I mentioned to Josh that we could simultaneously do a Novel Writing Month challenge as a way for him to get back in to writing and for me to continue writing. He countered with a ludicrous (sorry dude) idea that we make a roleplaying game together. In the spirit of challenging myself I gave us thirty days to come up with a system. With that in mind, I've started considering the very essentials of roleplaying.
Most roleplayers have their own reasons for playing, but the reasons are common enough for most players. Many players crave virtualism; they want to act in a world where the normal restrictions don’t apply. Whether that restriction is their inability to shoot fire from their fingertips to burn down an orphanage or their inability to express how they feel or an inability to communicate to others their creativity.
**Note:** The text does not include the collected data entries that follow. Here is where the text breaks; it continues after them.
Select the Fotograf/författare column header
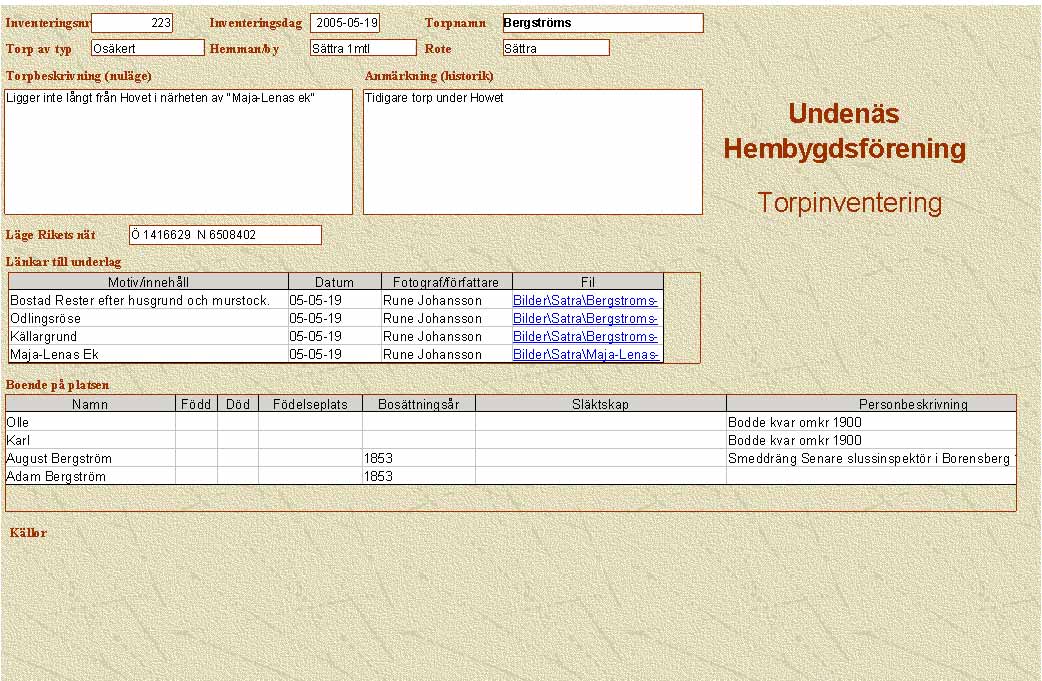The height and width of the screenshot is (681, 1042). coord(446,282)
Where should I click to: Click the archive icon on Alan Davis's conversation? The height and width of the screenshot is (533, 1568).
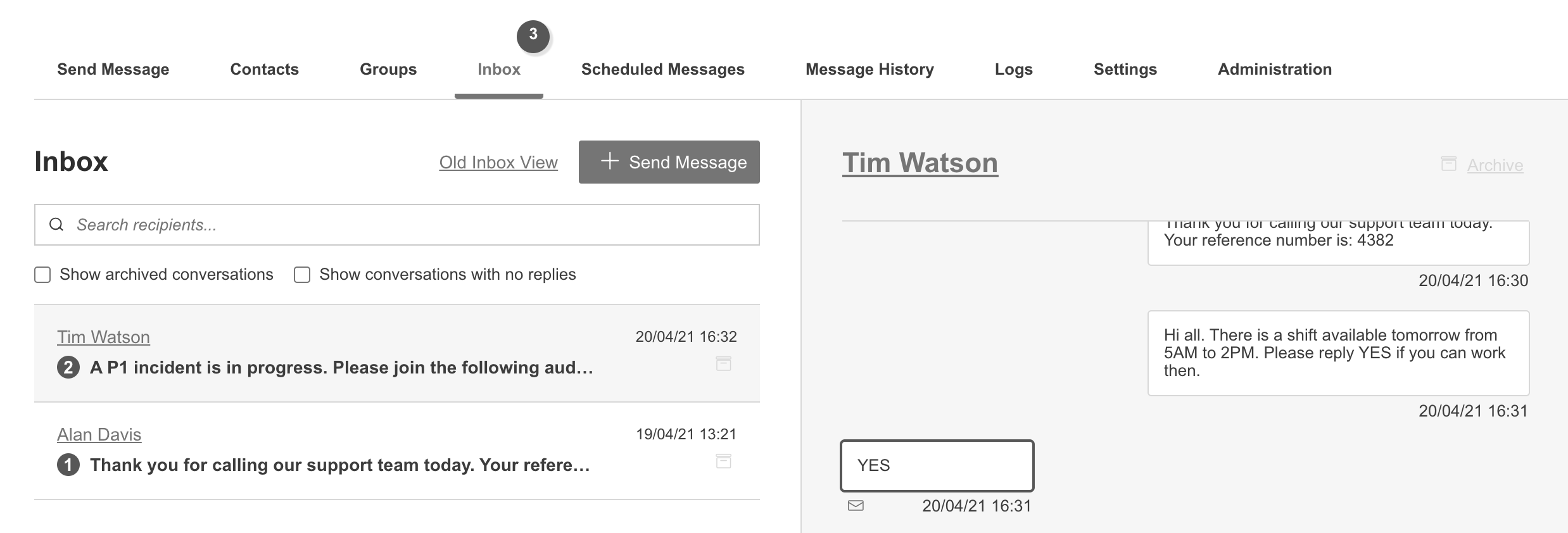point(723,461)
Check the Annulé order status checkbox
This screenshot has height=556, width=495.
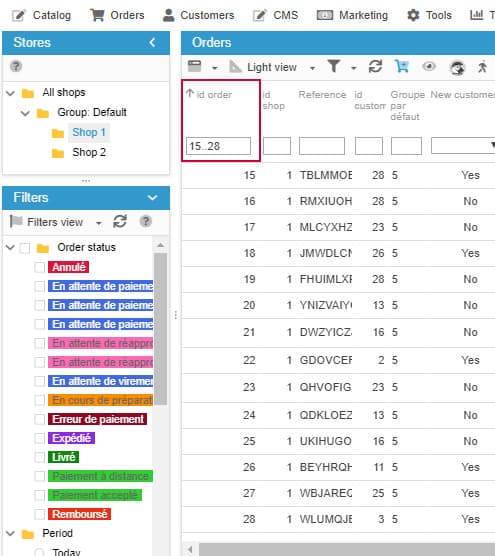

When players seek exploration, they want to learn about a setting, a place, or a person. Some players explore through the setting, some do it by advancing the story to see what comes next, while others create a character and explore their response to situations as that character encounters them. Much like virtualism, people who play to escape want to be in a fantastic setting, not so much for the setting or the people, but because it gives them an escape to focus on something else for a change, something straightforward that can usually be solved by punching instead of whatever their real life problems are. The fourth major reason people play roleplaying games is because it’s a social activity. Their friends are doing it, so they do it to interact with their friends. Taken to extremes, they don’t really care if the party lives or dies because, hey, at least they’re meeting people.
Of course, most people are a mix of these types. Wanting to forget about your job or family for a few hours doesn’t preclude you from wanting to pick a fight just to check out your character’s new lightning hands in combat.
Granted, no matter why people go to a roleplaying game or why they roleplay in general, they usually want a respectable list of returns on their time investment. Players want their time roleplaying to be engaging, exciting, and rewarding.
Engaging sessions get the player immersed in the setting and/or the story. Engaged characters are also free to make their own decisions. They aren’t railroaded into a single set of outcomes; even if they’re destined to throw a cursed antique into a geological phenomenon, the exact route they take to that destination can be their choice. Granted that that choice is an informed one with effects that reflect their desires when they choose it; there should be logical consequences for their actions. It’s more than just rolling some dice to get past an obstacle; it’s talking with a villager, considering a moral dilemma, or even pondering an NPCs motivations. These things should be believable parts of a greater whole, not jagged pieces driven into a story out of necessity. Without some level of believable connection between the parts of the setting, players just don’t feel immersed.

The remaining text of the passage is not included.